The Democrats demanded that the 178-page bill be read, a not unreasonable request given the fact that none of them had seen it before, but were willing to end the reading at the request of Senator Enzi (R WY) after the clerk had read well over 100 pages. At that point debate resumed and several Senators spoke on both sides, including Senators Cruz and Portman.
Senator Murray then raised a point of order, asking that Amendment 270 be stricken for failure to comply with budget reconciliation rules. It is reported that her objection was that the newest BCRA version with the Cruz and Portman amendments had not been scored by the Congressional Budget Office and thus could not be adopted through reconciliation. A number of the provisions of the BCRA, however, had reportedly also been questioned by the Senate Parliamentarian, who suggested they could not be included in reconciliation legislation. It was further reported on July 25, that the Parliamentarian had held two other provisions of the BCRA to be objectionable, including the change in the age rating ratio from one-to-three to one-to-five and the small business association health plan provisions. The budget challenge presumably did not include these provisions, but it was not wholly clear.
Senator Enzi moved to overrule the point of order, a motion that would have needed 60 votes to succeed. In fact, nine Republicans, Senators Collins, Corker, Cotton, Graham, Heller, Lee, Moran, Murkowski, and Paul, joined all 48 Democrats to uphold the point of order 57 to 43.
At that point, Senator Enzi moved to bring Senate Amendment 271 to the floor. This is the ORRA, including language prohibiting tax credits for plans that cover abortions but replacing the $350 million with $1 million for the amount of FY 2014 federal funding an organization meeting certain conditions (read Planned Parenthood) would have had to receive to be barred from funding. A motion to waive budget rule objections to this bill will receive a vote on the morning of July 26. July 26 will also bring a vote on a motion by Senator Donnelly (D IN) to recommit the bill to the Senate Finance Committee to remove all provisions that would cut Medicaid, end the Medicaid expansion, or shift costs to the states.
What Comes Next?
The repeal and delay ORRA will very likely be voted down—the CBO scored it as causing 32 million people to lose coverage if no replacement were adopted before the repeal went into effect in two years, and no one should reasonably assume that this Congress could adopt and implement a replacement plan in two years.

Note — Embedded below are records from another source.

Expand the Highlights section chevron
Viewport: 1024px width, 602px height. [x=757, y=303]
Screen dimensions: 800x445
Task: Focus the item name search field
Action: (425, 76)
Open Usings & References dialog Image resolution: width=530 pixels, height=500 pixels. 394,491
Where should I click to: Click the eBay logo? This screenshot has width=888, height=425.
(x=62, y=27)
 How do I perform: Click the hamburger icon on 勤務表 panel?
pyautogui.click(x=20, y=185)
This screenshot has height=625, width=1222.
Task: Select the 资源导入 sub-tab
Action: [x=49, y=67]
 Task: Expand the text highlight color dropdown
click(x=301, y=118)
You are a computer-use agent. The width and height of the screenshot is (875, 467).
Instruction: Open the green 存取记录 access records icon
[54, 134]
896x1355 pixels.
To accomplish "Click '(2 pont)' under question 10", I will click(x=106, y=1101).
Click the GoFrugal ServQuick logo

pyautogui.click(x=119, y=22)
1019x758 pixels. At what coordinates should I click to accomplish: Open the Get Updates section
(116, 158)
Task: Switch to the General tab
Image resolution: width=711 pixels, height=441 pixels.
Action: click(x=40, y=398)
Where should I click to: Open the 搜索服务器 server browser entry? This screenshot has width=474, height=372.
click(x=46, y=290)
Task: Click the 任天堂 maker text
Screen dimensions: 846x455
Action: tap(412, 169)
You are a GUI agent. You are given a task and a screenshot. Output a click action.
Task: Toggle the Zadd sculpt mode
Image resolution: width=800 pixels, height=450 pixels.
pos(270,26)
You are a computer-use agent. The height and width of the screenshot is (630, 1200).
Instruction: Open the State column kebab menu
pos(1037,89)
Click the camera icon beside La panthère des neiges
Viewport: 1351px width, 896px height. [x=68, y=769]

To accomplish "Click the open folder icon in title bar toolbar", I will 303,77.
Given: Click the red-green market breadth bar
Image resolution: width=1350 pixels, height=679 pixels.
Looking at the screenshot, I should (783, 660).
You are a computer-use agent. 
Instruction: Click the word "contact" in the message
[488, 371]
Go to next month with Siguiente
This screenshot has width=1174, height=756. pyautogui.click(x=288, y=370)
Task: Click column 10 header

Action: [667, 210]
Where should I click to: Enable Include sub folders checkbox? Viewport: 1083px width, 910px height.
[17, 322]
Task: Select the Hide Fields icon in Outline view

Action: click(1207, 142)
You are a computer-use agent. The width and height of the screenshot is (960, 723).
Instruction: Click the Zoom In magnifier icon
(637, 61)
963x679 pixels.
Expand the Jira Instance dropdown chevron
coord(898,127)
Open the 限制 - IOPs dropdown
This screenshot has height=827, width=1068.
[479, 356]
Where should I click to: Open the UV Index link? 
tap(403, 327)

It is unclear what will come then—perhaps another vote on a stripped down BCRA, or perhaps another bill. There is talk of the Senate ending up with a skinny bill that would simply repeal the individual and employer mandates and the medical device tax. The CBO has already scored pieces of this and it is possible that it would score such legislation as meeting mandatory deficit reduction goals. The bill would then go to conference with the House in secret and be brought back to the Senate floor for a final vote. Who knows what the final bill would do.
As July 26 begins, there are many hours of debate and many votes ahead of us, including votes on points of order to strike provisions that may come before the Senate in various bills for failure to comply with budget reconciliation rules. As the end will come a vote-a-rama, when both parties can offer unlimited amendments with only a minute to debate each amendment. These could include a substitute amendment by Republican leadership completely changing the legislation. The whole show should end up by Friday, July 28, and we will see what remains then. Just about the only certainty is that any children who have learned the legislative process though Schoolhouse Rock will be very confused.